WHAT THE TASK REQUIRES ▸ Write out the material below again, line for line, without any images.

--- INPUT ---

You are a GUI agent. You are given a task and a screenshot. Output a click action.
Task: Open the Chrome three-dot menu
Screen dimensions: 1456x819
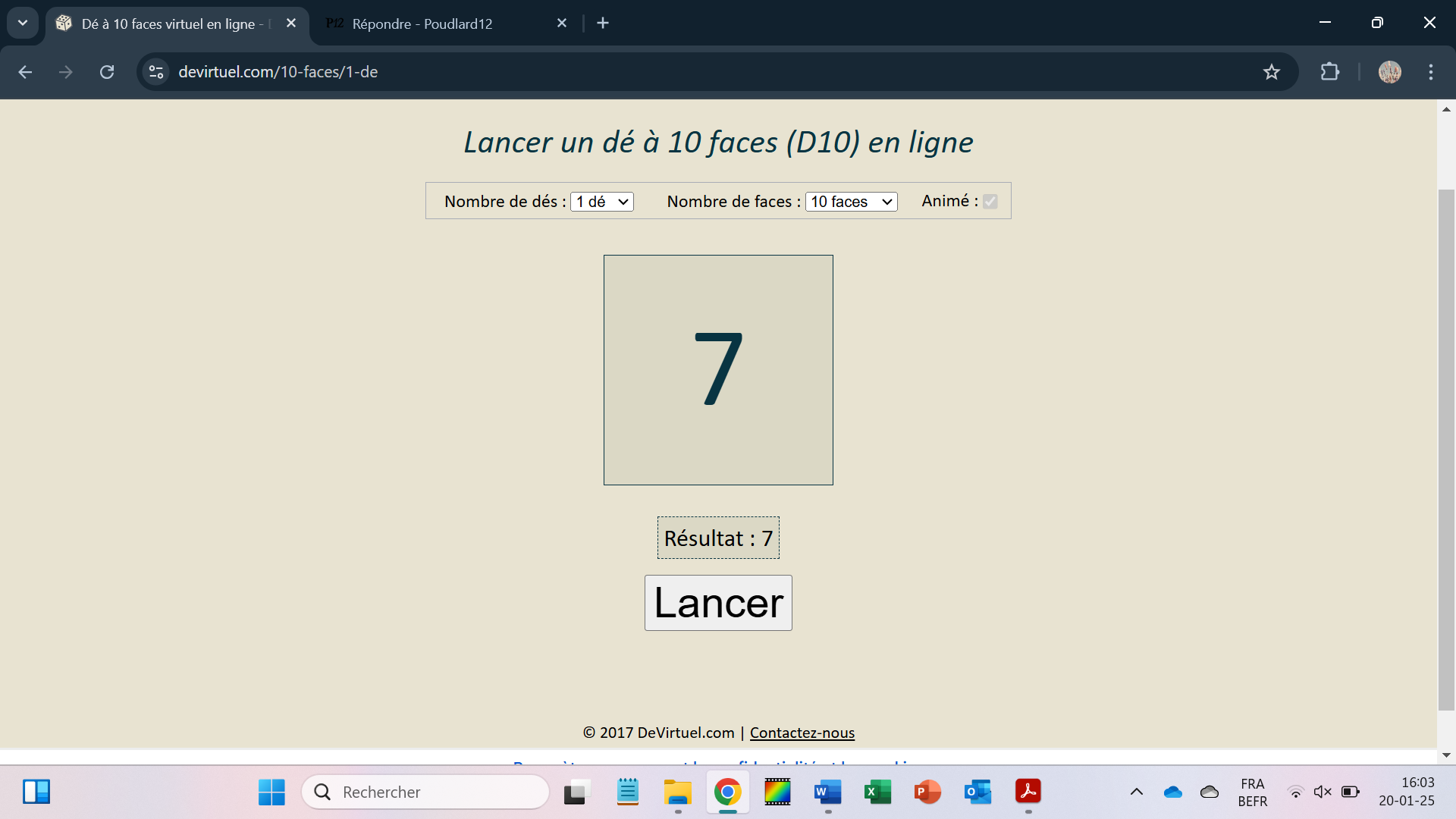click(x=1430, y=72)

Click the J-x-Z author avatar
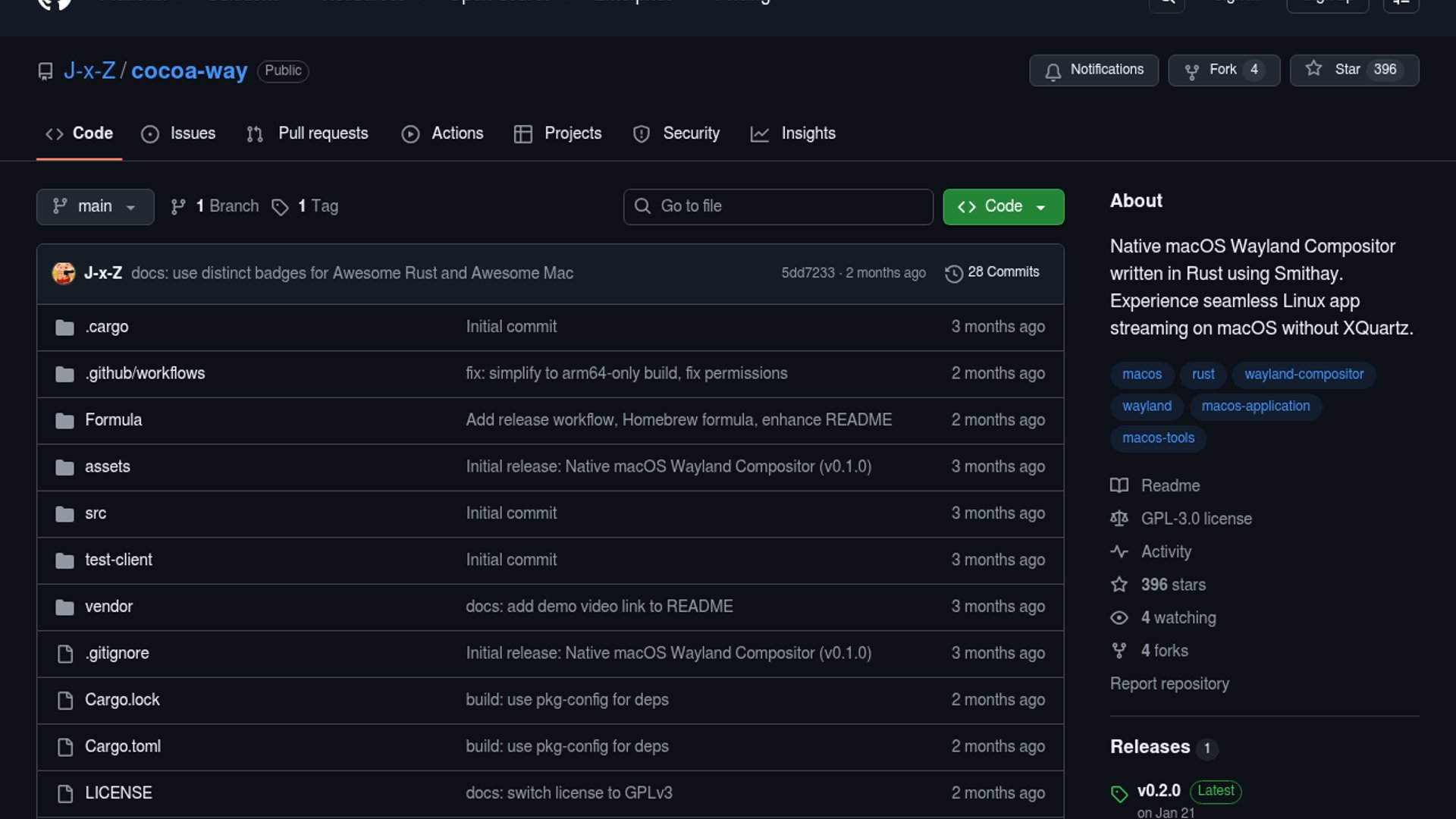(64, 273)
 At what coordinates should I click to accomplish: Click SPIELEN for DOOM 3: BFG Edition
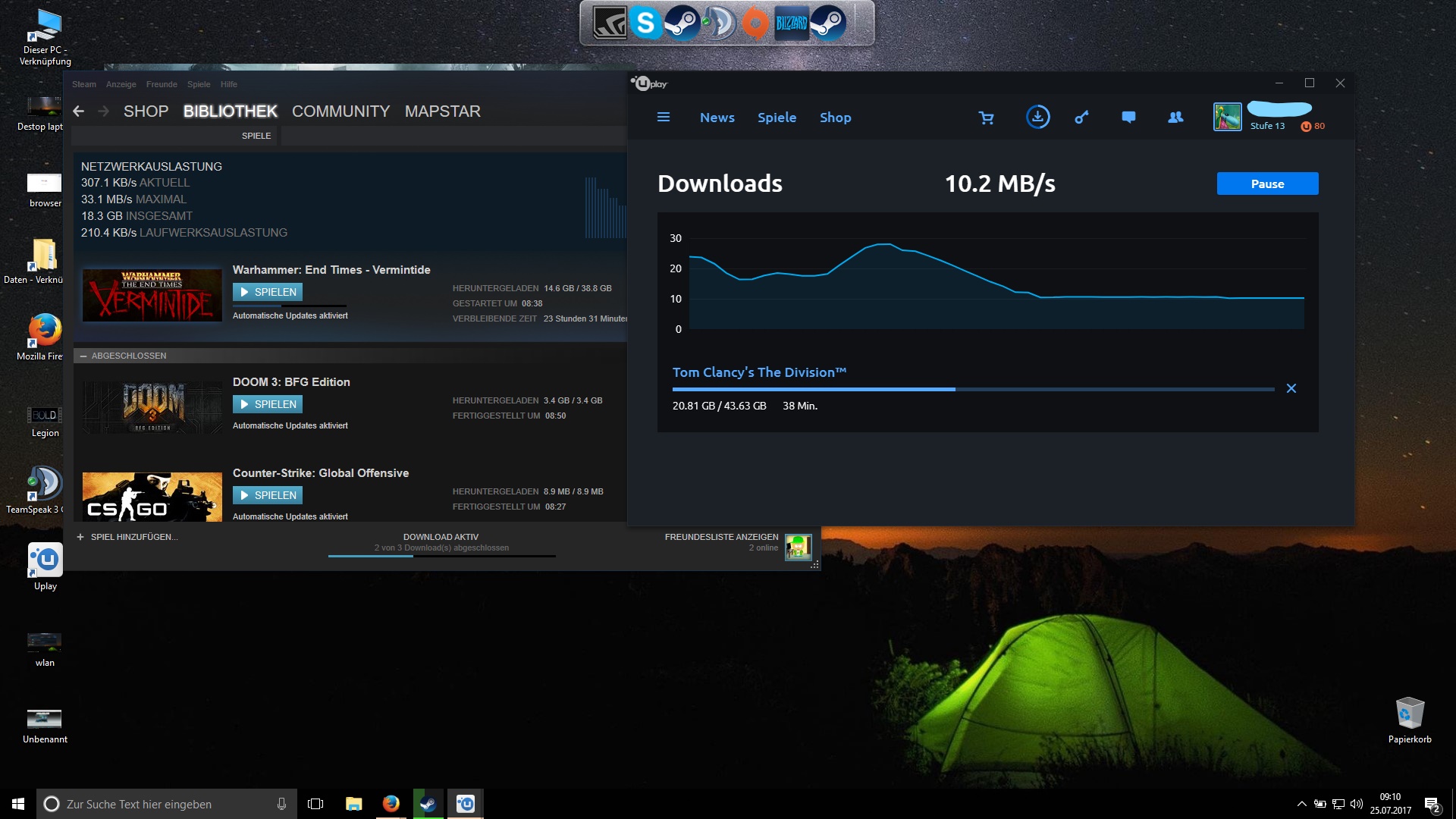268,404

---

TASK RESPONSE ▸
You are a GUI agent. You are given a task and a screenshot. Output a click action.
Task: Open the Chrome three-dot menu
Screen dimensions: 1456x819
click(x=1430, y=72)

Click the J-x-Z author avatar
(64, 273)
 At what coordinates should I click to accomplish: Click SPIELEN for DOOM 3: BFG Edition
268,404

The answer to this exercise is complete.